_Data for processing:_
<<<<

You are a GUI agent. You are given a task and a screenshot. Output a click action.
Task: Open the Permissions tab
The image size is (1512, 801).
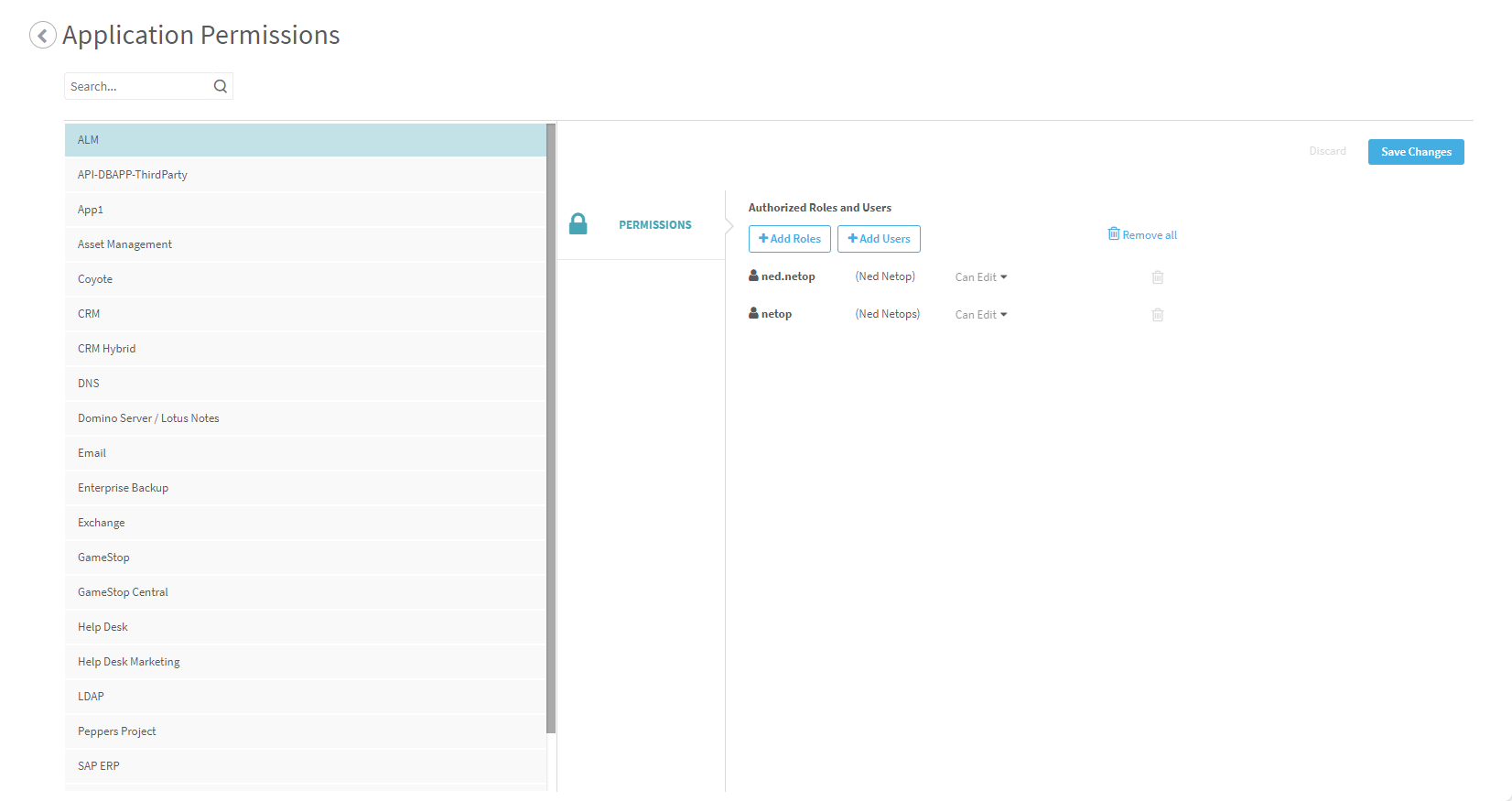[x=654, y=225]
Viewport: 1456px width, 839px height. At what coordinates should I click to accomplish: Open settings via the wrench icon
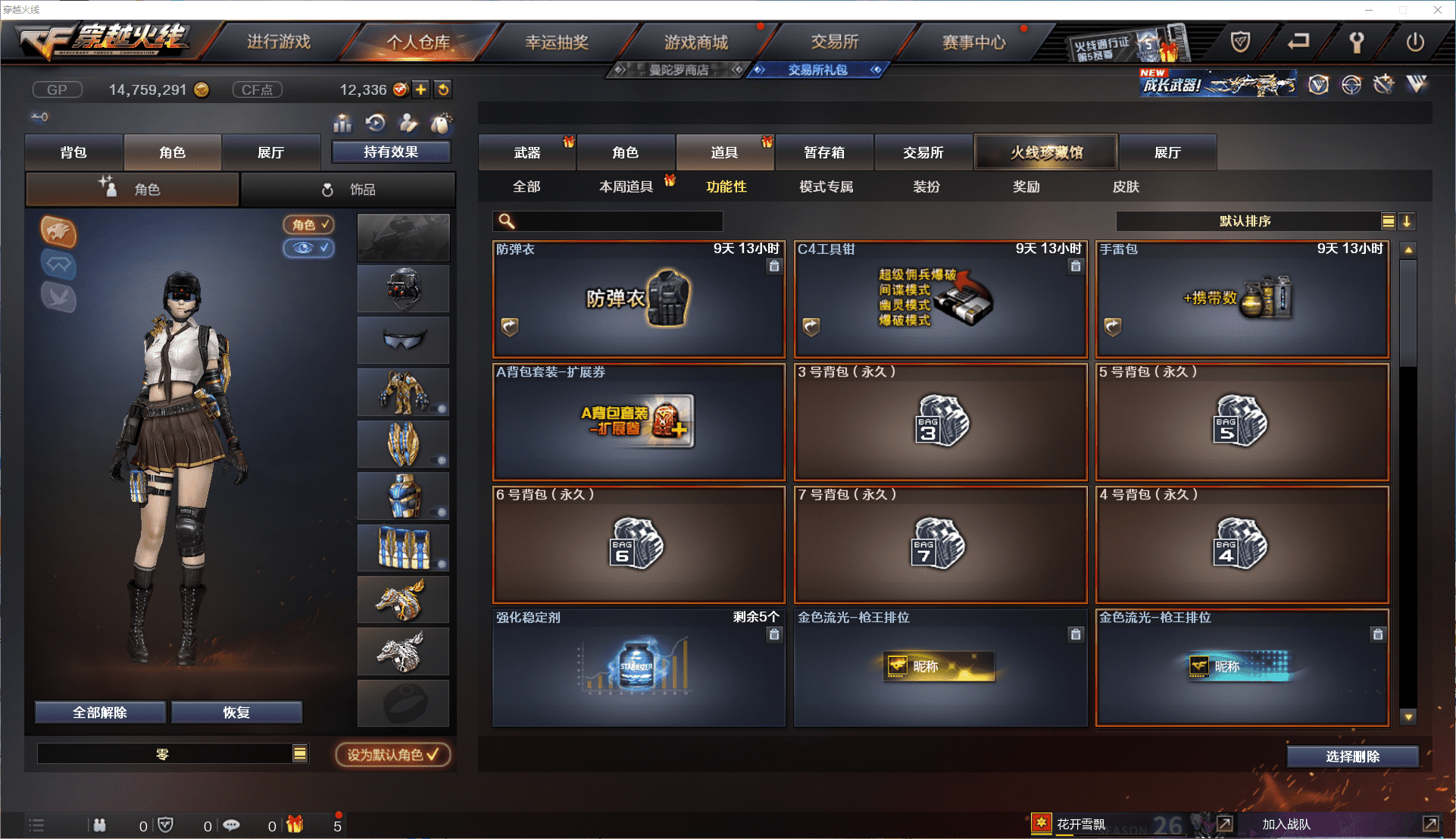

>>>>

_What to produce:_
Copy nothing but the lines above from the one with "Task: Open the Permissions tab" through the end of the material, word for word, and drop the pictures.

_Output below:_
Task: Open the Permissions tab
The image size is (1512, 801).
[x=654, y=225]
Viewport: 1456px width, 839px height. At what coordinates should I click to accomplish: Open settings via the wrench icon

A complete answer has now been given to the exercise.